L’Isle Joyeuse é desse período passional. Considerou-se, durante muito tempo, que a obra fora escrita na Ilha de Jersey. Na realidade, ela teria sido composta um ano antes, período já impregnado pelo idílio avassalador. O compositor remanejaria L’Isle Joyeuse nos dias ilhéus, entre Julho-Agosto de 1904. A inspiração teria vindo do quadro de Antoine Watteau (1684-1721), L’Embarquement pour Cythère. Todavia, a pujança emocional que percorre toda essa peça extraordinária estaria a apontar que o  fulcro   procederia do envolvimento, ainda inicial, com Emma.

Não caberia neste post uma análise de L’Isle Joyeuse. Há muitas, sob os mais diversos métodos e tendências, tradicionais e hodiernas, espalhadas em livros e artigos. Creio que ao leitor poderia interessar uma apreciação muito pertinente realizada por Marguerite Long (1874-1966), pianista muitas vezes mencionada em posts anteriores por ter sido minha mestra durante anos em Paris.  L’Isle Joyeuse foi a primeira peça que Madame Long tocou para Debussy. Relata em seu livro: “Afeiçoei-me também a essa peça incrível, colorida, difícil e na qual a virtuosidade engrinalda uma harmonia, a sugerir as grandes obras do século XVIII. Tem-se visão fastuosa, um vento de alegria de prodigiosa exuberância, uma festa do ritmo onde, sobre vastas correntes modulatórias, o virtuoso deverá manter uma técnica exata, sob asas de sua imaginação” (Au Piano avec Claude Debussy. Paris, Julliard, 1960). L’isle… é a peça isolada para piano mais plena de segmentos diversificados, alguns repetitivos sobre outra roupagem, e rítmica basicamente obstinada.

Para L’Isle Joyeuse, Howard quis conhecer as origens da criação.
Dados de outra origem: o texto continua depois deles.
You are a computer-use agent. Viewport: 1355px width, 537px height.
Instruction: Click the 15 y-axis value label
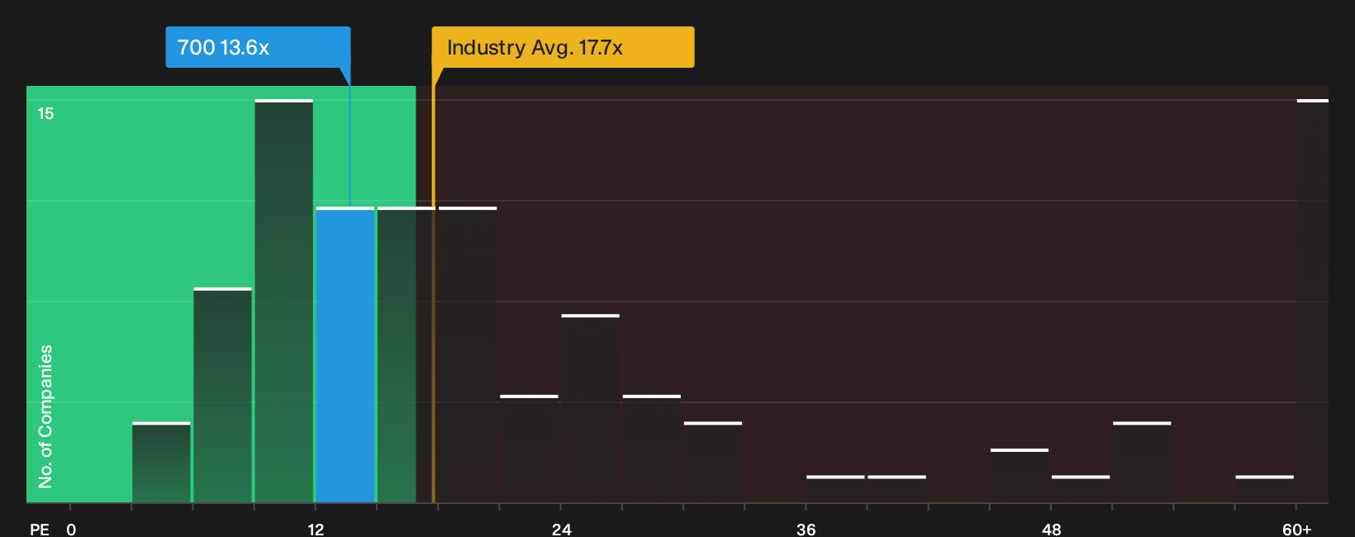pos(45,114)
Contei ao amigo a história a envolver a obra. Não faltaram os personagens centrais, Debussy e Emma, assim como Lilly a se afastar, La Vague (A onda) de Hokusai (1760-1849), que inspiraria o magistral tríptico sinfônico La Mer (1903-5), peixe (alusão a Poissons d’or para piano, que seria escrita poucos anos após), pássaro e outros ingredientes mais.

O belo trabalho gráfico de Penka Kasandjiev que ilustra o post sobre Debussy de 18/08/2012, inspirado em L’Isle Joyeuse, suscitou série de e-mails admirando a criação da artista. Naquele post, dedicado ao sesquicentenário de nascimento de Claude Debussy, inseri minha gravação de L’Isle Joyeuse realizada na Bélgica em 2005. Recomendaria duas gravações marcantes no YouTube, a de Wladimir Horowitz e a de Samson François. Esta última particularmente guarda qualidades essenciais da tradição francesa quanto à interpretação da obra de Debussy.

On Debussy’s works L’Isle Joyeuse and Masques and the relationship there is between the antagonistic passionate intensity of both pieces and Debussy’s personal life.